Over 12 weeks, the heavy workout weekly is when you'll bench:
- week 1: three sets of five reps of 90 percent of your max
- weeks 2 through 4: five sets of three reps of 92 to 95 percent of your max
- week 5: three sets of five reps of 92 percent of your max
- weeks 6 through 8: five sets of three reps of 95 to 100 percent of your max
- week 9: three sets of five reps of 95 percent of your max
- weeks 10 through 12: five sets of 3 reps of 97 to 102 percent of your max
On the light bench press day, you'll start week one with two sets of eight reps and week two will involve the eight sets of three reps. Use weights that vary between 60 percent and 77 percent of your max. Continue to alternate the two workouts once per week for the 12 weeks as the second bench press day.
Doug Young's Approach
Doug Young won the world title in powerlifting multiple times and coached Arnold Schwarzenegger in increasing his muscle size. This is not a routine for the beginning lifter.

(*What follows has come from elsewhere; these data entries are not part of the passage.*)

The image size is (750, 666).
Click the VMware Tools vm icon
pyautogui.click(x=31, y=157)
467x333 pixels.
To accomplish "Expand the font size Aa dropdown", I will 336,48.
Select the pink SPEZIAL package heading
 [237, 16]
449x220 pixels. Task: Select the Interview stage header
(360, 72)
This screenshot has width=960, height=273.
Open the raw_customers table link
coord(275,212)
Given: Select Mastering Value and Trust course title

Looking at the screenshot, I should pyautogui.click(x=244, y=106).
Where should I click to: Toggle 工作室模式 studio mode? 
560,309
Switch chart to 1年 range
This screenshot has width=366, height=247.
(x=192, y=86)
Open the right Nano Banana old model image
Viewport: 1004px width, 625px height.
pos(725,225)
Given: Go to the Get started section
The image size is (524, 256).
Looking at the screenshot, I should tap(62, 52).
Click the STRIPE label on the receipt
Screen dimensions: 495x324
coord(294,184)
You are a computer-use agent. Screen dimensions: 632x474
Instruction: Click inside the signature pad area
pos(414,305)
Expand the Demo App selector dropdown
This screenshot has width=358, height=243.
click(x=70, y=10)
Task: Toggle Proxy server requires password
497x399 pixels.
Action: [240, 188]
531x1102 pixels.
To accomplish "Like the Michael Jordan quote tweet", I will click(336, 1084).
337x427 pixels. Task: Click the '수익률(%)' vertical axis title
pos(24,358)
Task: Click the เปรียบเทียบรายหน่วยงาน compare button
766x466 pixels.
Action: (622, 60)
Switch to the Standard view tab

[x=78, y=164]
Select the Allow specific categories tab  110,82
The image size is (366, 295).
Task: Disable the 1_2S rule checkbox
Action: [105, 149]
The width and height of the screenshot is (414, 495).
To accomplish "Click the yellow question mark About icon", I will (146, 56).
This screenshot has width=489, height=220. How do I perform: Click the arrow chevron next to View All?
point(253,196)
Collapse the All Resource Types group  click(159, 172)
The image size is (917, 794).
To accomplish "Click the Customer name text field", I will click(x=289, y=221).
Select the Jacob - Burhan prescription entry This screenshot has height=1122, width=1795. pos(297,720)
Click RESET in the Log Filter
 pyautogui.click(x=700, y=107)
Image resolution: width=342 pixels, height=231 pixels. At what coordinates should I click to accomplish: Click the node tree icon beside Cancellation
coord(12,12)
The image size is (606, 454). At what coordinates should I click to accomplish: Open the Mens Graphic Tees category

He warmed up and then did one rep of the bench press at each of the following weights:
- 435 pounds
- 465 pounds
- 485 pounds
- 500 pounds
- 551 pounds
Next, he completed two one-rep sets at 540 pounds. Rest was 3 to 5 minutes between each one-rep set. He finished the routine with nine reps at 490 pounds and 14 reps at 300 pounds.
Each upper body/bench press day also included cable flyes, front arm raises, triceps presses, concentration curls and rows with moderate to heavy weight — but nothing comparable to the max weight lifted during the bench. He'd do this complete workout three times per week and, over the course of eight months, he added considerable muscle to his bench press.
While you might not be able to lift the exact weight of this champion powerlifter, you get the idea. Start with a weight that's 80 percent of your max and slowly add 5 to 10 percent for each consecutive lift until you reach your one-rep max. Finish the bench press portion of your workout with multiple reps at a lighter weight.